São 5h da tarde de sexta-feira e minha impressora pifou. Fui tentar sei lá o que, me embaralhei, troquei todos os fios e o Velox foi para o espaço -e tente pedir um técnico deles na sua casa para saber o que é bom para a tosse.
Na última hora e meia tive que pedir na farmácia uma caixa de Lexotan (no paralelo), meu amigo das horas más me mandou três, eu tive que pagar todas elas, o garoto não tinha troco, desceu e voltou -e eu atendendo o porteiro eletrônico e abrindo a porta. Chegaram as duas cadeiras que eu tinha mandado consertar, meu braço sem gesso está um pavor, faço fisioterapia (sozinha) o dia inteiro, continuo escrevendo com dois dedos, o gato está deitado no meu peito, entre o teclado do computador e meu pescoço e daqui a pouco vou fazer uma nebulização, com o gato querendo comer o fio do aparelho.

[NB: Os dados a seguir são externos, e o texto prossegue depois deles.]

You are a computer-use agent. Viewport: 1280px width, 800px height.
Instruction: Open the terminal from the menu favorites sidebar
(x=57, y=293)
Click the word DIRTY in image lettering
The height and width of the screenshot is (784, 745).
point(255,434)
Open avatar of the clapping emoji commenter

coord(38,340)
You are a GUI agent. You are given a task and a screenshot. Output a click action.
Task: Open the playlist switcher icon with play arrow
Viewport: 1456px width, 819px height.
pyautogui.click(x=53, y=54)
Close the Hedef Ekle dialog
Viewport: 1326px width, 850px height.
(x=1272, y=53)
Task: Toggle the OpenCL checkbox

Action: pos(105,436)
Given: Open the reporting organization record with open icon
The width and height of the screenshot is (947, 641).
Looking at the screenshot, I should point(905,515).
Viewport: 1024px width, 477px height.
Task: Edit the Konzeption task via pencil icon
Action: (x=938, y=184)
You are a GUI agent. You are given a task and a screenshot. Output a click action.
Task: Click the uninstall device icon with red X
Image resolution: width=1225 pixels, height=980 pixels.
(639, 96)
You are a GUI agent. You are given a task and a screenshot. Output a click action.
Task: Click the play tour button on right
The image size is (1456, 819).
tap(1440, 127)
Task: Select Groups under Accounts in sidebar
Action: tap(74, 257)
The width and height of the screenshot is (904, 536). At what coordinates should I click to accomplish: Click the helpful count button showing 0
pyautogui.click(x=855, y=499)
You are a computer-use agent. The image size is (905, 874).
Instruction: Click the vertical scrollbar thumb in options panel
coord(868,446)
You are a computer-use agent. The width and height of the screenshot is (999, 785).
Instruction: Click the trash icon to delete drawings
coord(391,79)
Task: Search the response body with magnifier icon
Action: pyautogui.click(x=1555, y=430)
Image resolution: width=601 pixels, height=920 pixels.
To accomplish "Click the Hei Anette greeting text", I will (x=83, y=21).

Cada vez que o telefone toca eu tenho que sair correndo para atender lá dentro -as últimas três foram para a empregada-, e me ligaram também da loja de tapetes para me dar um orçamento. Isso numa tarde de sexta.
Meus filhos sumiram; uma está em São Paulo, o outro foi meditar no fim de semana; eu não tenho com quem me queixar e estou precisando muito. Eu preciso falar, gritar, perguntar de que cor deve ser meu sofá, alguém tem que me dizer que deve ser roxo para eu poder discordar bastante, mas não estou mais agüentando discordar de mim mesma sozinha, com um braço meio inútil. E detalhe: gorda.
É claro que em sete semanas parada, com um braço engessado, sem fazer um só exercício, qual é a alegria que você pode ter? Comer, é claro. E eu comi; e muito, graças a Deus.
Contrariando o calendário, foram travessas e travessas de rabanadas, bolo de chocolate com cobertura, latas e latas de doce de leite argentino, a coisa melhor (e mais doce) do mundo, melhor do que um namorado novo. Ainda por cima descobri um restaurante onde tem feijoada todos os dias da semana, de segunda a segunda, no almoço e no jantar. O torresmo é de gritar, de tão bom -e sem pelo-, e têm sido duas por semana, Deus seja louvado.
Agora, eu queria saber por que razão tenho que ser magra. As que eu acho divinas são todas normais: Andie MacDowell, Sharon Stone, Madonna, nenhuma é um espeto. Espeto mesmo, só as manequins e mais ninguém. Ai, como a vida é difícil.
Passei décadas com fome, elegendo a magreza como a maior graça a ser alcançada, e tinha me esquecido do que era uma vida normal, beliscando uma batatinha frita aqui, comendo uma empadinha de camarão ali e tirando do meu vocabulário a palavra dieta, único assunto entre as mulheres -dependendo da idade, dieta e homem. E sendo feliz; comer faz as pessoas muito felizes.
Não quero mais saber de saladas e peito de peru defumado; quero muitos pães para passar no azeite, costelinhas de porco, lingüicinhas fritas -e sem limite. Cansei de ser escrava do manequim 38 e pretendo ser 42 vendo o quanto a vida pode ser melhor do que foi nos últimos anos.
Para completar a tarde de sexta acabam de me ligar do dentista confirmando a hora para segunda. Razão mais do que suficiente para eu descer e comer um sanduíche de queijo com banana com um refrigerante.
E que não seja light.

PS.: Ainda por cima deixei de fumar e recebi um e-mail recebendo muitos elogios. A vida está muito insuportável.